2021-09-29 Les bases mathématiques de l’harmonie musicale
Presenter. Denis Trystram
Abstract. On chante sous la douche, on siffle en marchant dans la rue, certains jouent d’un instrument, d’autres font partie d’un music band… La musique est partout ! Mais combien d’entre nous connaissent vraiment les bases de l’harmonie musicale ? Dans cet exposé, nous présenterons la formation des gammes et leur évolution dans le temps. Ce sera l’occasion de croiser de grands mathématiciens comme Pythagore, Mersenne ou Euler… Pas besoin d’avoir des connaissances musicales ou mathématiques pour suivre ce voyage dans l’univers des notes et des nombres rationnels.
2021-09-22 Non-intrusive harvesting of grid idle resources: a control-based approach.
Presenter. Quentin Guilloteau
Abstract.
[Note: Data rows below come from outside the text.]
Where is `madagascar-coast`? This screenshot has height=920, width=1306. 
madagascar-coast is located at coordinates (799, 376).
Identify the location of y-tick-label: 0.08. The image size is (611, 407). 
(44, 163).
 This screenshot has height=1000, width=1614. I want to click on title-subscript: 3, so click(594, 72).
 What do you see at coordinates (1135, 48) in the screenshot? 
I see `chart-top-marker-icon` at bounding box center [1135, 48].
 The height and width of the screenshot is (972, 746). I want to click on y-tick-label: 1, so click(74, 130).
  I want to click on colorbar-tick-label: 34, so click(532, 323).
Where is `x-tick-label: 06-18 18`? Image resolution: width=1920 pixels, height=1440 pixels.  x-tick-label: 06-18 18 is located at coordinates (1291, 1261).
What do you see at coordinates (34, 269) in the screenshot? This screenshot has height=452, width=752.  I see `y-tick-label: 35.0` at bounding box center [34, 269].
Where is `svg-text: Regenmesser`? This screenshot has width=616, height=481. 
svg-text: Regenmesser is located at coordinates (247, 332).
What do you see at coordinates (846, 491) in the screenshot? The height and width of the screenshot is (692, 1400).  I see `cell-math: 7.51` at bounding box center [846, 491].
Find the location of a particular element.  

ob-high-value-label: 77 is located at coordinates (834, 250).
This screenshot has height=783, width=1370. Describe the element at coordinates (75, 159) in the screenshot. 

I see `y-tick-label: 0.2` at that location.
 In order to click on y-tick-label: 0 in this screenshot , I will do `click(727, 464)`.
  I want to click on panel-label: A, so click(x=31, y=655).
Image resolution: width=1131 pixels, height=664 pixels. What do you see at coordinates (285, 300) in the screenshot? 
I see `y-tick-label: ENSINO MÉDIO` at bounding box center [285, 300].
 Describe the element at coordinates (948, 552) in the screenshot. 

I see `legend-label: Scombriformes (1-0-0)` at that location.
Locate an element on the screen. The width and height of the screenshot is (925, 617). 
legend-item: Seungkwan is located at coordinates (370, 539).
High Performance Computing systems are facing more and more variability in their performance (e.g., in Input/Output (I/O) and power consumption).
This variability makes them less predictable, which requires more run-time management to meet the requirements.
This can be addressed following a feedback approach, where a management feedback loop,
in response to monitored information in the system, based on analysis of this data,
decides to activate system-level or application-level adaptation mechanisms.
One such regulation problem is found in the context of CiGri,
a lightweight computing grid system which exploits the unused resources of a set of computing clusters.
The computing power left over by the execution of premium cluster users’ HPC applications,
is used to execute smaller jobs, which are injected as much as the global system allows.
We present the ongoing work of a feedback loop design to regulate this injection of jobs in such a way as to avoid overloading of the distributed file system,
which would be detrimental to the global performance,
while self-adapting to variations in load in order to make the best use of available resources.